Strong coupling between monolayer quantum emitter WS2 and degenerate/non-degenerate surface lattice resonances

Strong light-matter coupling manifested by Rabi splitting has drawn considerable interest owing to its fundamental significance for impressive interaction enhancement in the fields of ultrafast active plasmonic devices and quantum information. In this paper, we investigate the coherent optical properties of a plasmonic system consisting of periodic metal nanoparticle arrays covered by a WS2 thin film of atomic layer thickness. The coupling factor, energy splitting, and temporal dynamics of this coherent coupling phenomenon are quantitatively revealed by finite-difference time-domain (FDTD) simulation and a full quantum mechanical model proves that the exciton behavior of the fermionic quantum emitter WS2 is carefully modulated by bosonic surface lattice resonances.
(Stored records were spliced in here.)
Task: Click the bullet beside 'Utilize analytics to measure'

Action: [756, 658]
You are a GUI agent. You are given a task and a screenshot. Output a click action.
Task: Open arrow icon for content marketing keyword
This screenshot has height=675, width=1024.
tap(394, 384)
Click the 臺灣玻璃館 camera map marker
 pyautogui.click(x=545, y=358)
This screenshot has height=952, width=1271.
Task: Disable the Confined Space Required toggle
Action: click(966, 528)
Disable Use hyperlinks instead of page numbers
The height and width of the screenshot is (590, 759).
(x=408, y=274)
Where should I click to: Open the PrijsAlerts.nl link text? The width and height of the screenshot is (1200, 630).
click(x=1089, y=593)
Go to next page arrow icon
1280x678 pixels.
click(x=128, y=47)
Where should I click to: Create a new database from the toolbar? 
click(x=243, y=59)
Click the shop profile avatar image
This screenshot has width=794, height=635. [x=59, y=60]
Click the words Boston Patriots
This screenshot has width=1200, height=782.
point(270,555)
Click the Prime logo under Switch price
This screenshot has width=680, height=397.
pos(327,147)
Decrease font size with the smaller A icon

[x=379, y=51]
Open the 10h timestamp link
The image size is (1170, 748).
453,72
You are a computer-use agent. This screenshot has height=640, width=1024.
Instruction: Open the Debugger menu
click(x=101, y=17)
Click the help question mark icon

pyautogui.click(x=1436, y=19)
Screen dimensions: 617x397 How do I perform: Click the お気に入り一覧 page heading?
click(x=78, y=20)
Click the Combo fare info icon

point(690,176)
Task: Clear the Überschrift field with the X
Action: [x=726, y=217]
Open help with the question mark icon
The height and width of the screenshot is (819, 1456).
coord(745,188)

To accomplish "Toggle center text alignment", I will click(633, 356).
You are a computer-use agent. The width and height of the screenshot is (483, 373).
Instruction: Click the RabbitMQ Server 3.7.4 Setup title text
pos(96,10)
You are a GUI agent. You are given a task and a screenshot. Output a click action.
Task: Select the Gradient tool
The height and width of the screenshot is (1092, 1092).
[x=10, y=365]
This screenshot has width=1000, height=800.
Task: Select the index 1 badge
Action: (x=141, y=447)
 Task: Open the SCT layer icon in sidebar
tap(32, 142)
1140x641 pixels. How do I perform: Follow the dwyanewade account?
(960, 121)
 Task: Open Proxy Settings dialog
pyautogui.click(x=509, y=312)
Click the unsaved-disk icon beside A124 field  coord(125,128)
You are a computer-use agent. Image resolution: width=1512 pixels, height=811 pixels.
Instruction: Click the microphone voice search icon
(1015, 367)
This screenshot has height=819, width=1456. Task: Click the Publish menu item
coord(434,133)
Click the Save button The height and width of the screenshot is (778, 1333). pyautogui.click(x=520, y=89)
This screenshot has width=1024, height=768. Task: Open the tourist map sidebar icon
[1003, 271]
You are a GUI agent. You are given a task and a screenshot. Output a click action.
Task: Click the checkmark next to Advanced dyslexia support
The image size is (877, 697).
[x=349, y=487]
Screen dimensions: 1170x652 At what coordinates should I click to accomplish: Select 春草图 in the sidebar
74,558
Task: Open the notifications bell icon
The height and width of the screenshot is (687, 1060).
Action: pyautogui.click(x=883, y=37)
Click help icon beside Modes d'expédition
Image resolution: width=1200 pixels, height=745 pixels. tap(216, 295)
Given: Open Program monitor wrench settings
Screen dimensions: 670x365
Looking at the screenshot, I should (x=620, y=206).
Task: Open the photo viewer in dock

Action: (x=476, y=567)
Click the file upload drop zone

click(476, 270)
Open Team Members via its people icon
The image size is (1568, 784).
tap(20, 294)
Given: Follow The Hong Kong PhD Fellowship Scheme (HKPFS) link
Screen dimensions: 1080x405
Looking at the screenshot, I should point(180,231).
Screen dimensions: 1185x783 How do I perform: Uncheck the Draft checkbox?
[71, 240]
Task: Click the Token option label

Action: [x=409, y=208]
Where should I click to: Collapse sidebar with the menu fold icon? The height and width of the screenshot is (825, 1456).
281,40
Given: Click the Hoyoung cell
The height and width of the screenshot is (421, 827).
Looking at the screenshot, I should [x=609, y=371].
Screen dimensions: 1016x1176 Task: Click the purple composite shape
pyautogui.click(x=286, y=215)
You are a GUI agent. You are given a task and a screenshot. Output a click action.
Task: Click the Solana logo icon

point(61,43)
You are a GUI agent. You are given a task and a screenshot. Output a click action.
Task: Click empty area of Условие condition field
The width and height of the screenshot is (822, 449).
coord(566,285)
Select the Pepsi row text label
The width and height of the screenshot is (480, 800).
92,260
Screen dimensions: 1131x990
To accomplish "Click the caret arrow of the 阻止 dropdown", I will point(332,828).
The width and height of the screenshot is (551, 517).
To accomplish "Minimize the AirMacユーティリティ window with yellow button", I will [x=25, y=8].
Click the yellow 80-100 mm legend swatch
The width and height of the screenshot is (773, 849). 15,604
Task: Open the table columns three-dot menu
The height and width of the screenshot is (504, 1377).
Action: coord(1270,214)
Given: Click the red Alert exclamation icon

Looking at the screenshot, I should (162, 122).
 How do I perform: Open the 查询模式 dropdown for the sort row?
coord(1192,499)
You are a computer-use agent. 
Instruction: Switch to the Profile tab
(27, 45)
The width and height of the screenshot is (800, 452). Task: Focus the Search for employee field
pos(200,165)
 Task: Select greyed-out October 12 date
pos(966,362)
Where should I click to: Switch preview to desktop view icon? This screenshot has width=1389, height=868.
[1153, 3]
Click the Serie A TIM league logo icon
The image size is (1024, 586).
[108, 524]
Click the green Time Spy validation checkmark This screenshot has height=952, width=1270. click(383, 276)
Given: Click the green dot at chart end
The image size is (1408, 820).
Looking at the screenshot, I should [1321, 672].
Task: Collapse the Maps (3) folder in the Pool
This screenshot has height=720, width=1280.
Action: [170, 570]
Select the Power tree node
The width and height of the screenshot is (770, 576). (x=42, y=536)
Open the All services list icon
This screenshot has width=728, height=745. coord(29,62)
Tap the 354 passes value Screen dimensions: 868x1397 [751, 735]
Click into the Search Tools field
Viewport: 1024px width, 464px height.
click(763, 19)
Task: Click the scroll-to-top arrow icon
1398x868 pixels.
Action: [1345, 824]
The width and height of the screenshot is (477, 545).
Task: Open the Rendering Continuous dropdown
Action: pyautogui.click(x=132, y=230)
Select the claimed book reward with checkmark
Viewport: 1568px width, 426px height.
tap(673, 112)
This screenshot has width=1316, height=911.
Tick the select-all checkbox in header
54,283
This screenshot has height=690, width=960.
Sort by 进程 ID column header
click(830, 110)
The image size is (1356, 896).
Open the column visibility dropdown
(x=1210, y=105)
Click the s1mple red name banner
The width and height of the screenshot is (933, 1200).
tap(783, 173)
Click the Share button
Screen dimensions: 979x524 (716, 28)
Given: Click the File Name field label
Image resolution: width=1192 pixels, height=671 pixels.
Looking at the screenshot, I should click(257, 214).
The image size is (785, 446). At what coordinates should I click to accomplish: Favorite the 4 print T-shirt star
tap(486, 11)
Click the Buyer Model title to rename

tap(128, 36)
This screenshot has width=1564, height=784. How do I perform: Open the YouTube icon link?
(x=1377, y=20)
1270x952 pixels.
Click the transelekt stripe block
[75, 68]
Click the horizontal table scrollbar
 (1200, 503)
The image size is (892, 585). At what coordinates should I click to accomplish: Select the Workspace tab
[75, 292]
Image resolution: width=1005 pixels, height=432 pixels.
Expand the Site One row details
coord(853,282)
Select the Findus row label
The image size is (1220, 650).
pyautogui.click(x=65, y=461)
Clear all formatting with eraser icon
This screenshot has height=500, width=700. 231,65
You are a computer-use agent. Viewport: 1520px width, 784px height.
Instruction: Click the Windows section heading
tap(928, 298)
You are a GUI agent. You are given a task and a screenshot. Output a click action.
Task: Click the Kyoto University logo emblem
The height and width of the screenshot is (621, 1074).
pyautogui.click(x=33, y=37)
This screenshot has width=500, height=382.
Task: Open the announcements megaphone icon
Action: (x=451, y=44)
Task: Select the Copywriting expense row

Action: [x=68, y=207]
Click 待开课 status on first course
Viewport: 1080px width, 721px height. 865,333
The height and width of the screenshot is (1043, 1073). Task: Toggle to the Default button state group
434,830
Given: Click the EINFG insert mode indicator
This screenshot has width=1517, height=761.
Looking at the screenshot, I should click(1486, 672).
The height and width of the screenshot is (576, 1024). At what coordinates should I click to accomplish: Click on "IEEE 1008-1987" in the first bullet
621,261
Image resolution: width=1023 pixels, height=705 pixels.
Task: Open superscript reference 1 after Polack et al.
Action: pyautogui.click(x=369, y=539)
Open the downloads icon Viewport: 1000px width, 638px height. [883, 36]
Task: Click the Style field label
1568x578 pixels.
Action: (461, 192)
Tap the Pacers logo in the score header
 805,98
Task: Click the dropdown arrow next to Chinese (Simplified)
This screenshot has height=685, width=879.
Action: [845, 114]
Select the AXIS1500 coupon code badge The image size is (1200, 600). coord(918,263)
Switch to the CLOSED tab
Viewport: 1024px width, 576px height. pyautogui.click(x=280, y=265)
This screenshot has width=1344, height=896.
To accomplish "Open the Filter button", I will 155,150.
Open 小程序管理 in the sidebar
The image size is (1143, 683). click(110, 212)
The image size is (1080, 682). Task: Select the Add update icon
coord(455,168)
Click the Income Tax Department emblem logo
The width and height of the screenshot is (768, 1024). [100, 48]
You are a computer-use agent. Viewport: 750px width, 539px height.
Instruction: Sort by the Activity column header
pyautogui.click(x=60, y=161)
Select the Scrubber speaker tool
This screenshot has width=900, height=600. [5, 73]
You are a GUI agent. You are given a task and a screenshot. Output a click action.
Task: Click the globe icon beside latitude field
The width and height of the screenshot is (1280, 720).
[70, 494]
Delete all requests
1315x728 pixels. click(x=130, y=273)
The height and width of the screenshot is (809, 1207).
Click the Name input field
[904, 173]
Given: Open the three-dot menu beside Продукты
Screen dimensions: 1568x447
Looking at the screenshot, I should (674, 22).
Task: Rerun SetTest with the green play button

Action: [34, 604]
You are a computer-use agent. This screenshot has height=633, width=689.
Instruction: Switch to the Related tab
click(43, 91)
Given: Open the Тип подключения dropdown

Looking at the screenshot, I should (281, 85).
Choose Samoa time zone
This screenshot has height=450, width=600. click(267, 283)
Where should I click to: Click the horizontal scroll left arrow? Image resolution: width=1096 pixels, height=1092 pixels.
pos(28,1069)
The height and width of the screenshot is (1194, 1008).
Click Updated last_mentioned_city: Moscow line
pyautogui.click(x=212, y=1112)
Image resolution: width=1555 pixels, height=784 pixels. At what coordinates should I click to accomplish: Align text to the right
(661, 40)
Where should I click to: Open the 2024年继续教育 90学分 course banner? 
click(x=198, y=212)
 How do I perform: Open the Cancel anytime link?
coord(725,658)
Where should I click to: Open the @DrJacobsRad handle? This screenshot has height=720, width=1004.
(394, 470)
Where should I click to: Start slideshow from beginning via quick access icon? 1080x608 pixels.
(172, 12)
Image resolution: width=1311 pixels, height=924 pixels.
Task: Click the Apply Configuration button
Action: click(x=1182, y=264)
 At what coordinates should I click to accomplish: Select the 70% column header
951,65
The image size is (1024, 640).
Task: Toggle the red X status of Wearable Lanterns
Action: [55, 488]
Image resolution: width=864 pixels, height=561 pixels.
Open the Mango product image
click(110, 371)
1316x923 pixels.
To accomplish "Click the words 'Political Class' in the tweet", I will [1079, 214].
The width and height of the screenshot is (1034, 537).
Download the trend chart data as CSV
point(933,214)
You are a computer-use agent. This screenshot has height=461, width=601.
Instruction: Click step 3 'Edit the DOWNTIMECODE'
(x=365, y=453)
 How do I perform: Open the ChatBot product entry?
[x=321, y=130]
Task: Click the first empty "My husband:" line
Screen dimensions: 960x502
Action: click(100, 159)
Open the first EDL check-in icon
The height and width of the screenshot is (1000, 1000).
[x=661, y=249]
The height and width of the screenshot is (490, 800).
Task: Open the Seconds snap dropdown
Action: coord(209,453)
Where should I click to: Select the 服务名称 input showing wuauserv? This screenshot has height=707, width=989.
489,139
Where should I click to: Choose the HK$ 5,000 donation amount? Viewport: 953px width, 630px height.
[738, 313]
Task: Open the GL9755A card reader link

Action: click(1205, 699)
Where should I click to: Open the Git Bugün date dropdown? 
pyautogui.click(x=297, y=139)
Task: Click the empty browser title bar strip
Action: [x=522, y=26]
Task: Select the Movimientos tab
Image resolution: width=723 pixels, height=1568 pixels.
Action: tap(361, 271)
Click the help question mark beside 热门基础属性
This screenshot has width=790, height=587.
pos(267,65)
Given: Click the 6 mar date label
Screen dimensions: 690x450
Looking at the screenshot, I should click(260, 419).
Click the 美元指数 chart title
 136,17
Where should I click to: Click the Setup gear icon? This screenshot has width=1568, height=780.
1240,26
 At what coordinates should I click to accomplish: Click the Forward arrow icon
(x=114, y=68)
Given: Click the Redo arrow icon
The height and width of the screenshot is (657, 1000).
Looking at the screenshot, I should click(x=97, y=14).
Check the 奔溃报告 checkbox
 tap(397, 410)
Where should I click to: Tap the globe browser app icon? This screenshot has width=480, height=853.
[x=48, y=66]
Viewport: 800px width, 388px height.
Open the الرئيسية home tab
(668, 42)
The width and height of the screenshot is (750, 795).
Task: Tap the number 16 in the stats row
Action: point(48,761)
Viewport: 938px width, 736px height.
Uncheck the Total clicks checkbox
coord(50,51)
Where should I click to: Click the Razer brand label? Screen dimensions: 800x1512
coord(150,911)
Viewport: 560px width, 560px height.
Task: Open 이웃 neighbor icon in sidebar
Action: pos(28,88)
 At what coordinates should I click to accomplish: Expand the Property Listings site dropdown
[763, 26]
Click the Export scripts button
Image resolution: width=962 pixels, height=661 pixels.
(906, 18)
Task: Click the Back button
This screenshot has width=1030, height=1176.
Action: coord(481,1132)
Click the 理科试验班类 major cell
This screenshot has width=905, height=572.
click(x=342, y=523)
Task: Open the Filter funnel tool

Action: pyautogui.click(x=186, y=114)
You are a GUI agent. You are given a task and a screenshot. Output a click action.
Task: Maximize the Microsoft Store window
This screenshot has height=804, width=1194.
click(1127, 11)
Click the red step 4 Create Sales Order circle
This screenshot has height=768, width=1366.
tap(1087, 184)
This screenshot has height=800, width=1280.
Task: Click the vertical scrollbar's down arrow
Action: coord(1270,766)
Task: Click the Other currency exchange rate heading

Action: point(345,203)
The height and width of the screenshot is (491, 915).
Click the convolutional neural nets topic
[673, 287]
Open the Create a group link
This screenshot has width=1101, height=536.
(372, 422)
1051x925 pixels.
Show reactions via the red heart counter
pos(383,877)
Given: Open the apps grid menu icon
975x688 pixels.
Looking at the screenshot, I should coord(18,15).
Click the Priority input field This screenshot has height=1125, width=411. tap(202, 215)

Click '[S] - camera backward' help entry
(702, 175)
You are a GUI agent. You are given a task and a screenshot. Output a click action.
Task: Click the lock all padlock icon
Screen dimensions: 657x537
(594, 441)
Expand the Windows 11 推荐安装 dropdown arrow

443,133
This work may pave the way for coherent modulation of polariton and plasmon devices and can potentially open up diverse exciting possibilities like nanoscale light sources, single-photon emitters, and all-optical transistors. (C) 2021 Optica Publishing Group

Automated summary

In this paper, the coherent optical properties of a plasmonic system consisting of metal nanoparticle arrays and a WS2 thin film were investigated. The coupling factor, energy splitting, and temporal dynamics of this coherent coupling phenomenon were quantitatively revealed, and it was found that the exciton behavior of WS2 is modulated by surface lattice resonances. This work may open up new possibilities for the coherent modulation of polariton and plasmon devices.